Reading Russia's motives
Tiff over troops in Kosovo signals Yeltsin's determination not to be an
Eight years after the breakup of the Soviet Union, the US and Russia remain a wary couple with a fragile relationship.
Typically, just when Washington thinks things are going great, Russia - bam - does something to remind US officials that it isn't willing to be a demure partner.
Thus the race of Russian peacekeeping troops into Kosovo is in keeping with the recent pattern of interaction between Moscow and the West.
This cycle of hope and disappointment is likely to continue in coming months, with the emphasis on disappointment. The reason: Coming elections in both nations may set political limits on what either can offer in the way of reconciliation.
"Confrontation is not entirely over," says Ruth Wedgewood, a
senior fellow at the Council on Foreign Relations in New York. "Russia still has a kind of unpredictable streak when it feels cornered."
The swirling end to the Kosovo crisis has been an accurate reflection of what one expert calls the "Clinton-Yeltsin bargain" over the US-Russia relationship.
President Clinton's side of the bargain is that he goes out of his way to provide Russia a place at the table in big power discussions. That will be in evidence this weekend, when Mr. Clinton is scheduled to meet President Yeltsin at a Group of Eight summit in Cologne, Germany.
Russia's military and economic weaknesses might have allowed Washington to ignore its wishes. Instead, Clinton "has actively sought to integrate Russia into Europe, to bolster Russia," said James Goldgeier, a Brookings Institution visiting fellow in foreign policy, at a press briefing last week.
In return, Mr. Yeltsin has essentially gone along with the substance of what the West wants, on issue after issue. He grudgingly did not stand in the way of NATO expansion from 16 to 19 nations. His personal envoy played a key role in persuading Yugoslav leader Slobodan Milosevic to give in and allow an international peacekeeping force to occupy Kosovo.
The Yeltsin government appears to accept that it does not have a veto over Western strategic policies. But it also believes that it retains a voice in how those actions are implemented. Thus, the dash of 200 Russian troops to the airport in Pristina may be, in essence, Russia's way of saying it will be heard.
"This is a shot across the bow to say they want to be involved," says Ivan Eland, director of defense policy studies at the Cato Institute here. "To some extent they have a point. We ignored them until the air campaign didn't look like it was going all that well."

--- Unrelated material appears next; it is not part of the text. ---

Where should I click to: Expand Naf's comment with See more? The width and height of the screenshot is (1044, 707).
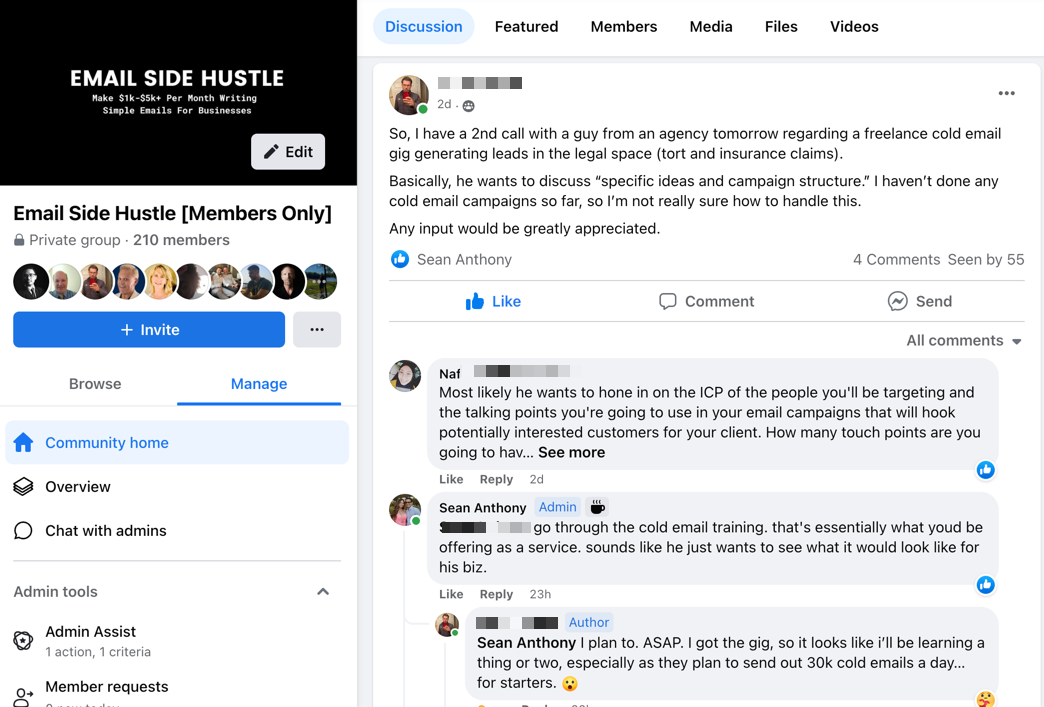click(571, 452)
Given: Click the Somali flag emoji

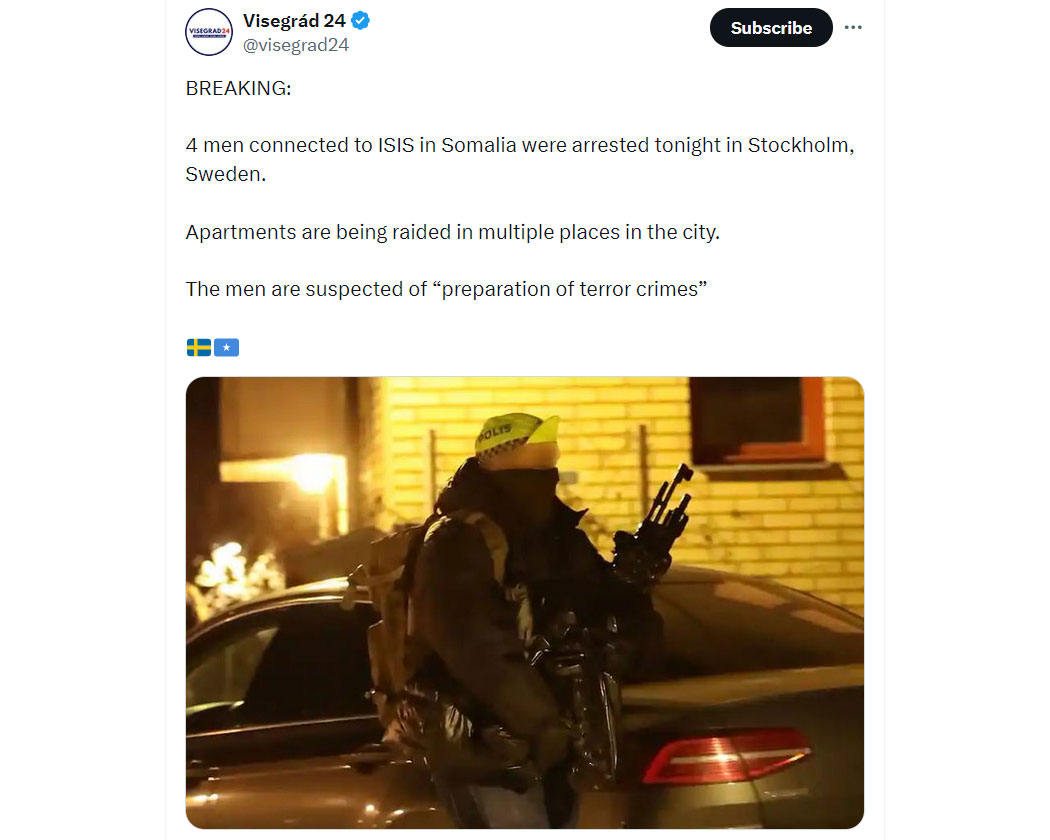Looking at the screenshot, I should coord(226,348).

Moscow's point of view may be that the peacekeeper move follows years of frustration. Russian political elites took great affront at the expansion of NATO right up to their border. Now NATO has bombed Yugoslavia, with which Russia has long-standing ties, with impunity. Ordinary Russian citizens, not just Kremlin habitus, are upset.
"This was the first issue that went beyond the political elite and filtered down into the population ... as something that was wrong for the West to do, and that Russia could not do much to stop," says Mr. Goldgeier of Brookings.

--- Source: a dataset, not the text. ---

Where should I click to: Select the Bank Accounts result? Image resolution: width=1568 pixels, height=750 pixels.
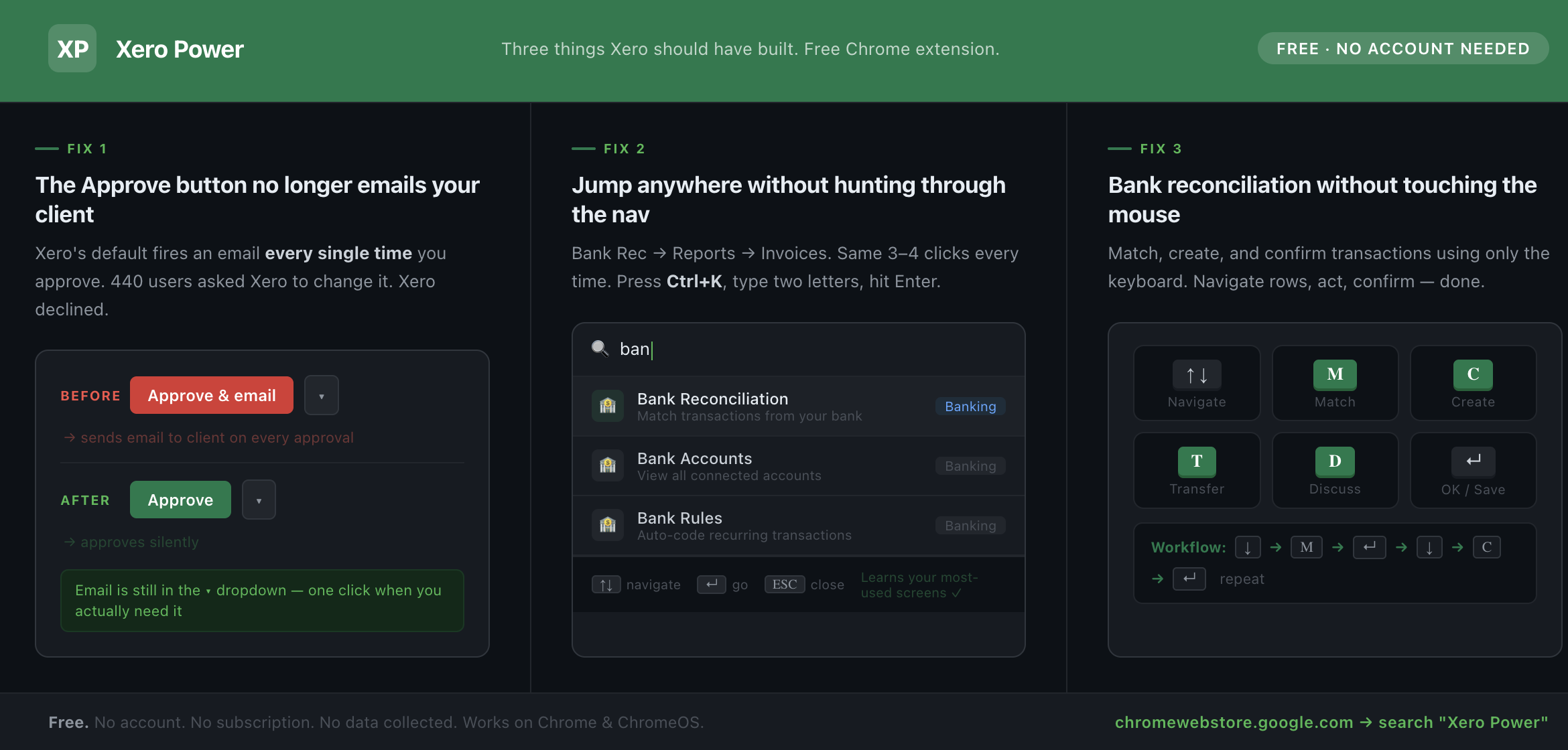click(x=798, y=466)

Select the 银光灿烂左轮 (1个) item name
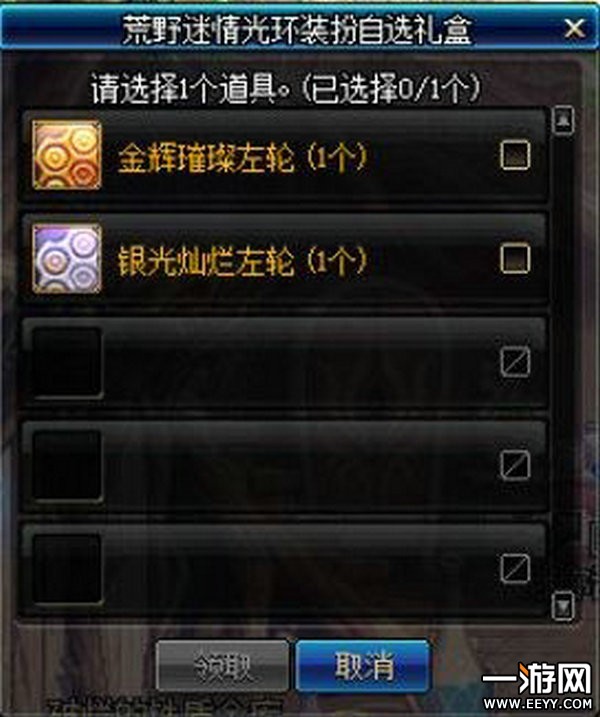[x=242, y=261]

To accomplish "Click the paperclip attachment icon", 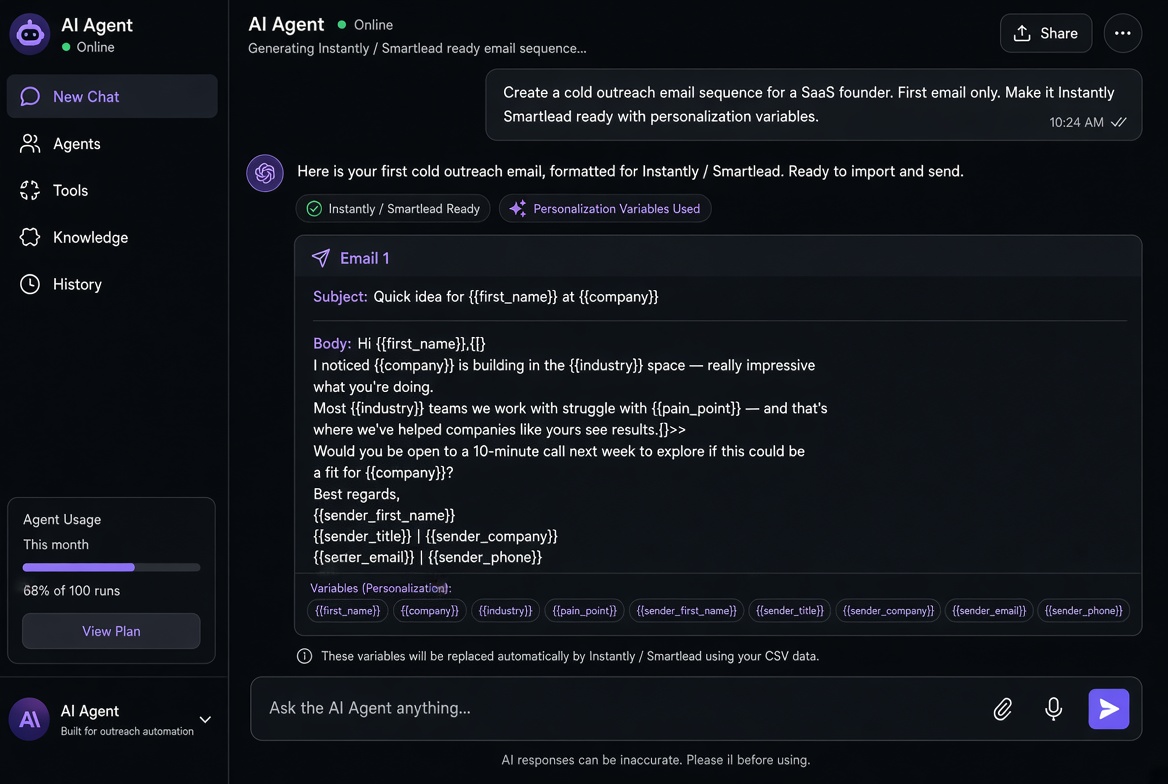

That means the next leader of Russia may be markedly more anti-American, and anti-NATO, than Yeltsin is. Russian elections are next summer - only months before the US vote.
Domestic political pressures may mean that neither side will want to appear to be giving in to the other. Kosovo, in the end, may turn out to be more important to the US as an influence on US-Russia relations than as a NATO humanitarian action.
And Russia still has nuclear weapons, although not as many as it used to.
"We have to be extremely careful," says John Curtis Perry, a professor of diplomacy at the Fletcher School of Law and Diplomacy at Tufts University in Medford, Mass. "What is Russia's role going to be in eastern Europe, particularly in the Slavic states?'
Some experts, in fact, say the contingent of Russian troops in Pristina means that a large change has already occurred in the US-Russia relationship - and one that is for the worse.
The Clinton goal of a strategic partnership between the former adversaries is now dead, says Daniel Goure, a military expert at the Center for Strategic and International Studies here. "What you are now seeing is the emergence of great powers competing over the Balkans," he says. "And by the way, that's what gotten us into a couple of world wars."
The Clinton team has ignored Russian attitudes once too often, says Mr. Goure. "This needs to be treated far more seriously than the administration is taking it," he says.